There are 2 best solutions below

0
On

Here's an approach with geom_tile instead of geom_raster using filter and two calls to geom_tile:

ggplot(data = clean_marbles_2 %>% filter(host == "No"), mapping = aes(x = team_name, y = pole)) +
  geom_tile(fill = "#F8766D") +
  geom_tile(data = clean_marbles_2 %>% filter(host == "Yes"), fill = "#00BFC4") +
  scale_y_discrete(limits = pole_position) +
  coord_flip() +
  labs(x = "Team name", y = "Finish placement", title = "Does hosting the race affect finish placement?")

enter image description here

We need to use geom_tile because geom_raster will shift around the rows.

Here's an approach to cleaning up the data with dplyr::recode. The !!! operator expands a list into arguments to be passed to a function. This is needed because recode expects individual arguments.

We can use ifelse to only replace the NA in pole. Since we aren't using score, I didn't bother recoding that one, but you could easily go in reverse.

clean_marbles_2 <- marbles %>% 
  mutate(pole = 
           ifelse(is.na(pole),
                  recode(marbles2$points,
                         !!!c(`26` = "P1", `25` = "P1", `19` = "P2",
                              `18` = "P2", `16` = "P3", `15` = "P3",
                              `13` = "P4", `12` = "P4", `11` = "P5",
                              `10` = "P5", `8` = "P6", `6` = "P7",
                              `4` = "P8", `2` = "P9", `1` = "P10",
                              `0` = "P11")),
                        pole)) %>%
  dplyr::select(-notes, -source)
2
On

There seems to be a problem with how you have tidied the data.
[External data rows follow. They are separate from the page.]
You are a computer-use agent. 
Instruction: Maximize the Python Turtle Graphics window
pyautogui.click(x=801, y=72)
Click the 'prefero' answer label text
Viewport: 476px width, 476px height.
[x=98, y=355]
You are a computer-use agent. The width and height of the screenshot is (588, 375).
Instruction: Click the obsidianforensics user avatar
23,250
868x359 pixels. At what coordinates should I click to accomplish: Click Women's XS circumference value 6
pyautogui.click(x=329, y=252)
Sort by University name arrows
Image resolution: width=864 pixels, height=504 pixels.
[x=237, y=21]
If we plot with the raw data in this reprex, your error doesn't appear:

library(ggplot2)

url <- paste0("https://raw.githubusercontent.com/rfordatascience/",
              "tidytuesday/master/data/2020/2020-06-02/marbles.csv")
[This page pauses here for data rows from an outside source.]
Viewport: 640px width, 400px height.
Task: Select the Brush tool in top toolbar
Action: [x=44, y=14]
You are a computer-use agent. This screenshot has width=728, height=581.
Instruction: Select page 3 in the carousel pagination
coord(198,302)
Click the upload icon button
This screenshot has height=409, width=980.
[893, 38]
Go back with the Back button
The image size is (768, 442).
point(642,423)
raw_marbles  <- read.csv(url)
pole_position <- paste0("P", 1:16)

p <- ggplot(raw_marbles, aes(x = team_name, y = pole, fill = host)) +
  geom_raster() +
  scale_y_discrete(limits = pole_position) +
  coord_flip() +
  labs(x = "Team name", y = "Finish placement", 
       title = "Does hosting the race affect finish placement?")

p

enter image description here

It appears some of the tiles are "missing", but that's because they have no position assigned in the raw data. We can also confirm the correct number of blue squares is displayed here:

p + facet_wrap(.~host)

enter image description here So I guess the question is "what have you done to the raw data?". Showing how you got to clean_marbles_2 in your question would probably allow us to solve this issue.
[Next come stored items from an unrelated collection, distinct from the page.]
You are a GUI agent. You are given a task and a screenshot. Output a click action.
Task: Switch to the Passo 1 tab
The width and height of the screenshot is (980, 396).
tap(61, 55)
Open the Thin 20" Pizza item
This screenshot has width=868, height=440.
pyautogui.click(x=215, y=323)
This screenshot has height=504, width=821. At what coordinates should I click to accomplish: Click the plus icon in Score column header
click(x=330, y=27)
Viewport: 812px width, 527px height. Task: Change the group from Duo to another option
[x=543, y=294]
Incidentally, there does seem to be an effect of hosting versus non hosting. You can do a Wilcox test to show it:

NoYes <- lapply(split(raw_marbles$pole, raw_marbles$host), 
                function(x) na.omit(as.numeric(substr(x, 2, 3))))

wilcox.test(NoYes[[1]], NoYes[[2]])

#>  Wilcoxon rank sum test with continuity correction
#> 
#> data:  NoYes[[1]] and NoYes[[2]]
#> W = 280, p-value = 0.04911
#> alternative hypothesis: true location shift is not equal to 0

So it seems the pole numbers were significantly higher (i.e. closer to P16) for the hosts.